A novel and unique protein N-glycosylation pathway in the green alga Chlamydomonas reinhardtii
Carolina Arias1, Amaya Blanco-Rivero1, Elodie Rivet2, Elena Galán1, Cristina Ortega-Villasante1, Michael Hippler3, Patrice Lerouge2, Muriel Bardor2, Flor Martínez1, and Arsenio Villarejo1
1) Department of Biology. Universidad Autónoma de Madrid. E-28049, Madrid. Spain
2) Laboratoire Glyco-MEV EA 4358, Université de Rouen, IFRMP23, 76821 Mont Saint Aignan Cedex, France
3) Institute of Plant Biochemistry and Biotechnology, University of M√ľnster, D-48143, Germany
 
N-glycosylation is one of the most fundamental protein post-translational modifications in eukaryotes. This process is composed of two main steps. Early N-glycan processing steps occurring in the endoplasmic reticulum (ER) are conserved. In contrast, maturation steps in the Golgi differ among the organisms and give rise to a large variety of organism-specific structures. Little is known about these processes in green algae. Biochemical and genetic dissection of the protein N-glycosylation in Chlamydomonas reinhardtii reveals the absence of enzymes, such as N-acetyl-glucosaminyltransferase I, which is crucial for the complex-type N-glycans formation in plants and animals. However, C. reinhardtii cells do possess enzymes that are known to trim and add sugar residues to the high mannose type N-glycan synthesized in the ER. We have characterized three genes encoding enzymes involved in the maturation of the algal N-glycans.
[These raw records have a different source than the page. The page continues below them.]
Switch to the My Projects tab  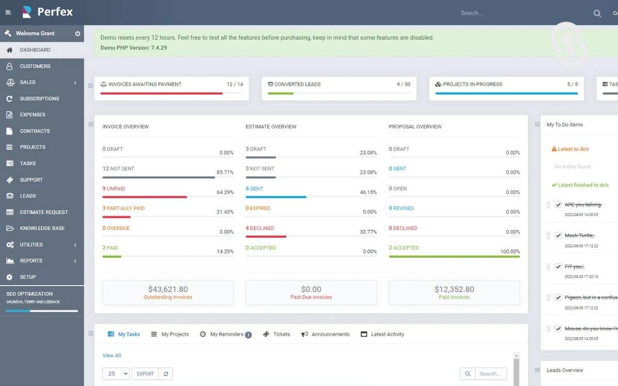[175, 334]
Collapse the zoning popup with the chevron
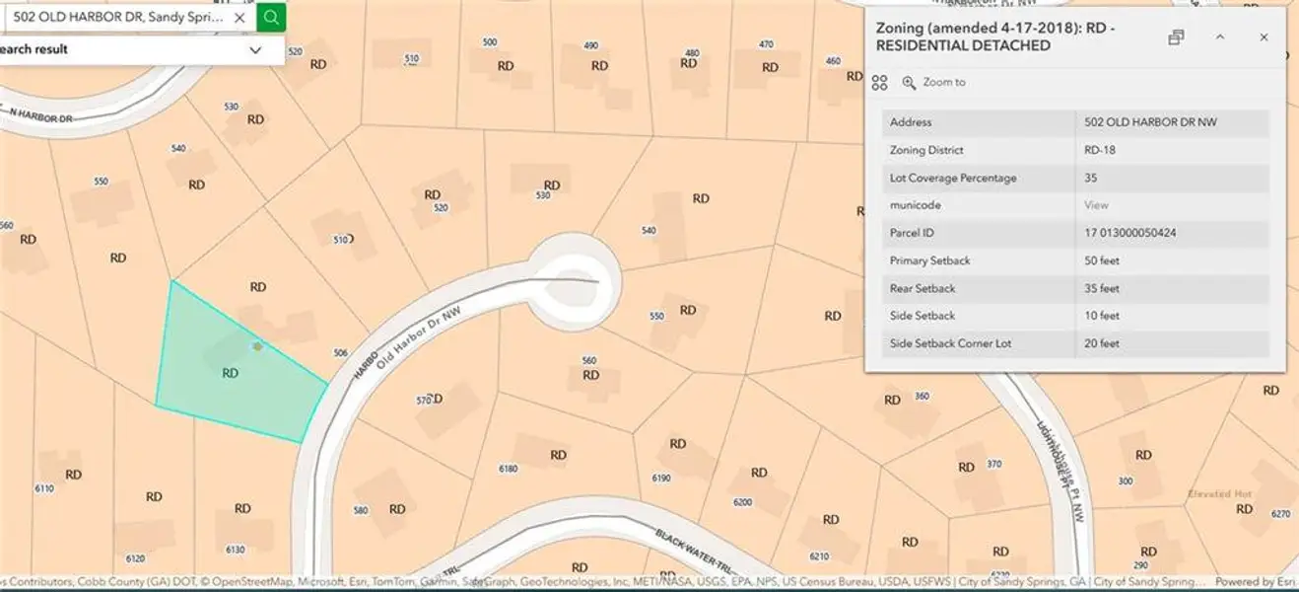Screen dimensions: 1299x592 [1220, 37]
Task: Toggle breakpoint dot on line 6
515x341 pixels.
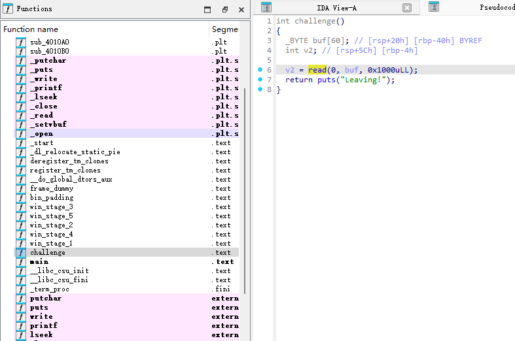Action: [260, 70]
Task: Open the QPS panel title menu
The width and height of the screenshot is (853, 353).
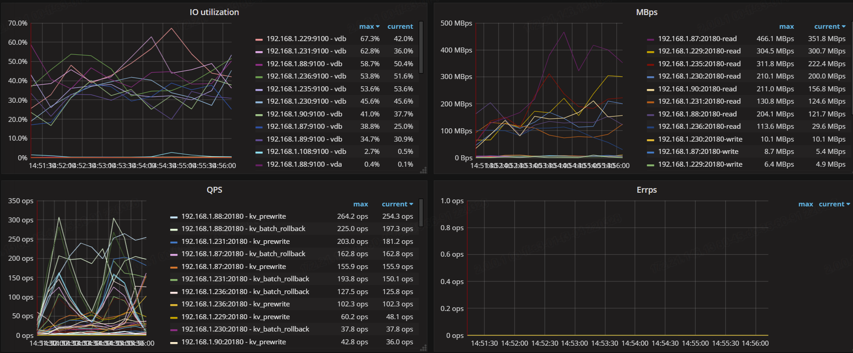Action: pos(214,190)

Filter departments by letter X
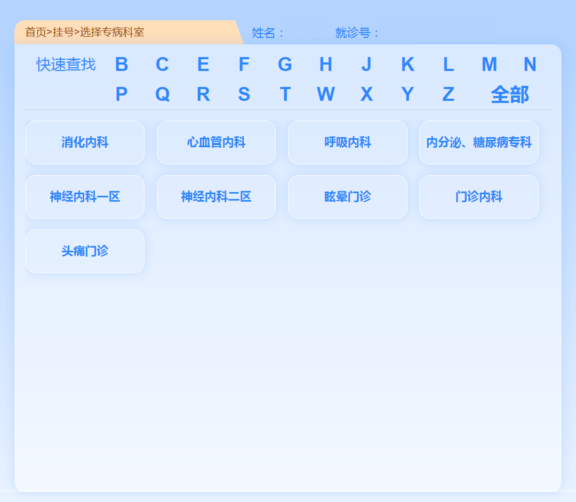366,94
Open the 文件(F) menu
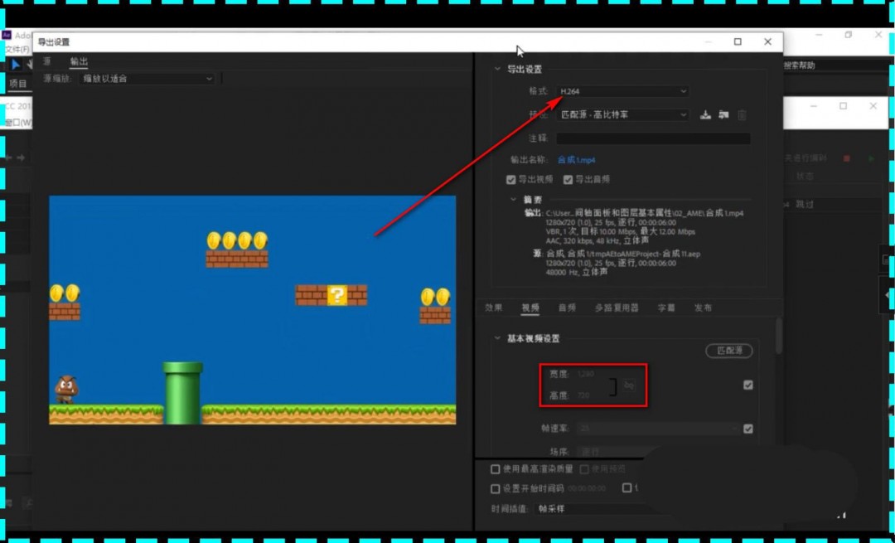This screenshot has width=895, height=543. (17, 49)
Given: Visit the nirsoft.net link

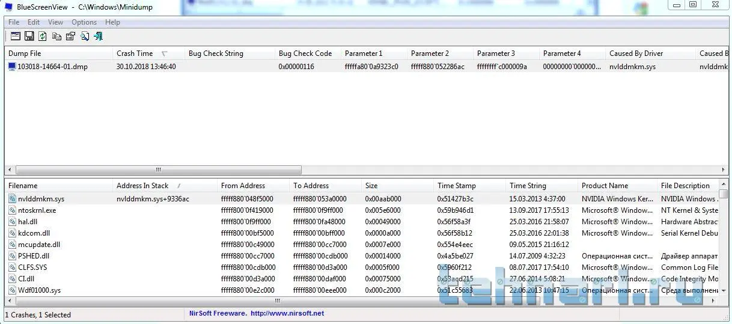Looking at the screenshot, I should pos(287,313).
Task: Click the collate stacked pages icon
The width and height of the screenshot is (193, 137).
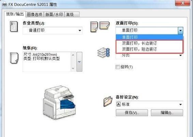Action: pos(103,53)
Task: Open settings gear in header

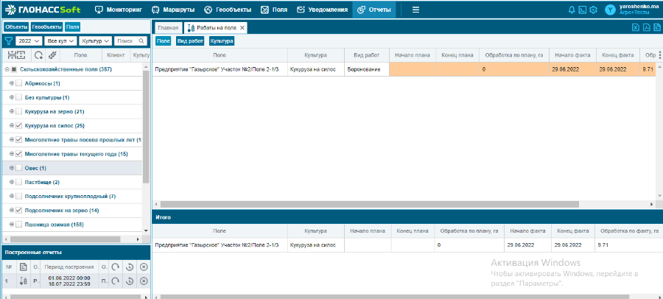Action: 593,10
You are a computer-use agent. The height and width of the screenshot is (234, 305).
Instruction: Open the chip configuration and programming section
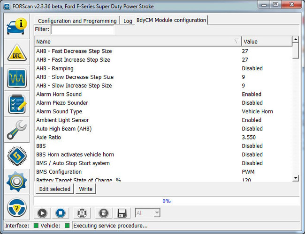click(x=16, y=156)
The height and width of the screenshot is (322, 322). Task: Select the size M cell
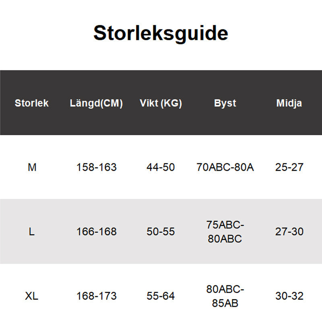tap(32, 167)
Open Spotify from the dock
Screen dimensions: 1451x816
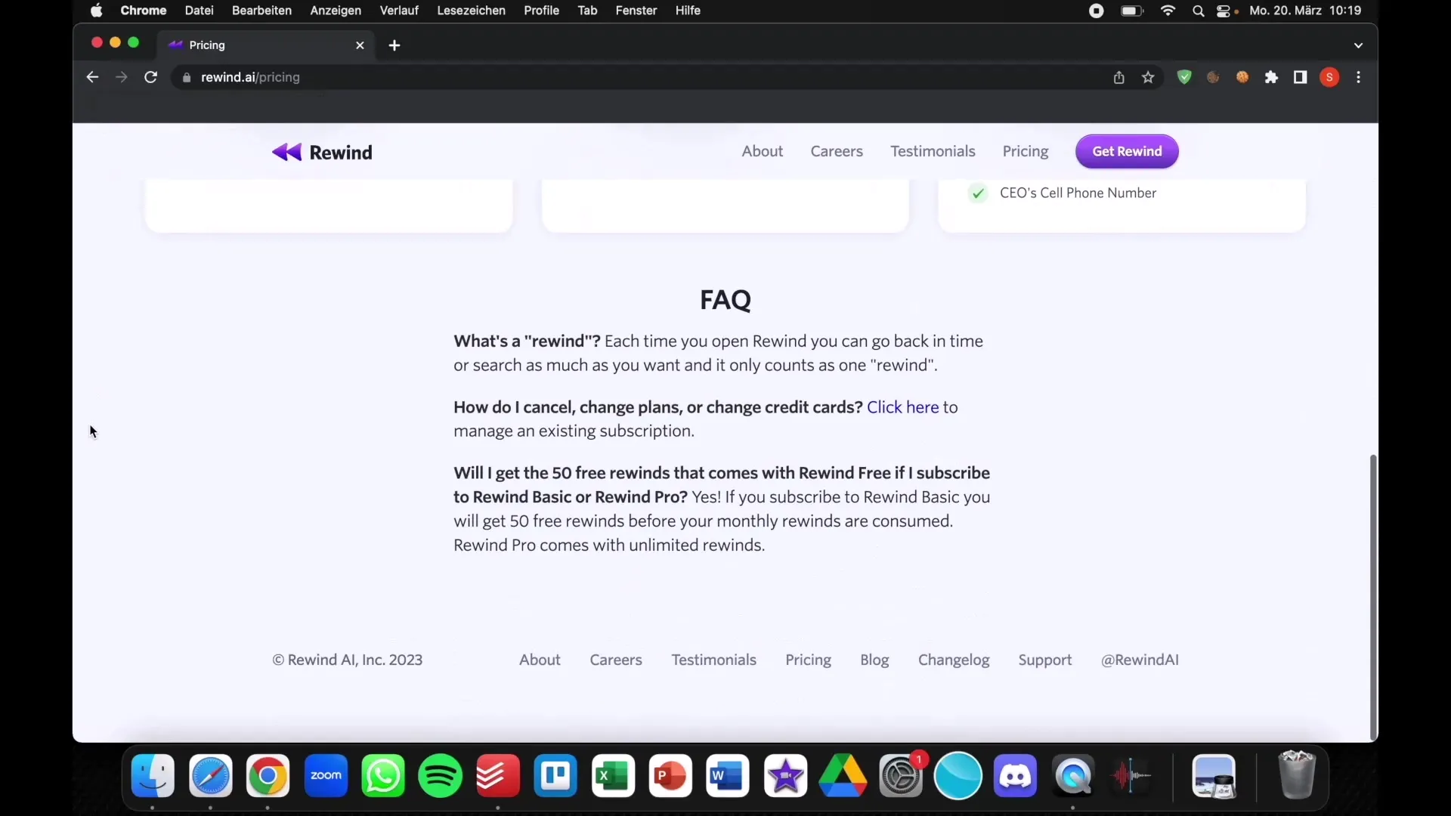(x=440, y=775)
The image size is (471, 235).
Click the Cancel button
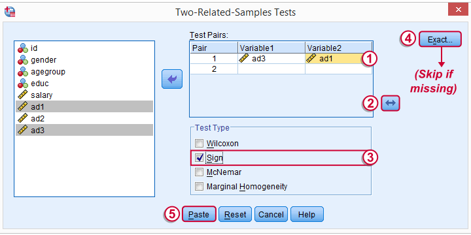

Their products are functional and modify the N-glycans as the proteins move along the Golgi. One of these genes encodes a core α1,3 fucosyl-transferase (CrFT1). The action mode of the CrFT1 as well as its N-glycan acceptor specificity, differ from those showed by its plant orthologs suggesting that Chlamydomonas could synthesize an original and unique glycan N-linked to the endogenous algal proteins that differs from that found in plants. In addition, the expression of the Crft1 gene is strongly regulated by the environmental conditions. As a consequence, Chlamydomonas N-glycoproteins possess unique sugar decorations that change in response to environmental cues. In-depth characterization of the other two genes is now under progress and data will be presented in the congress.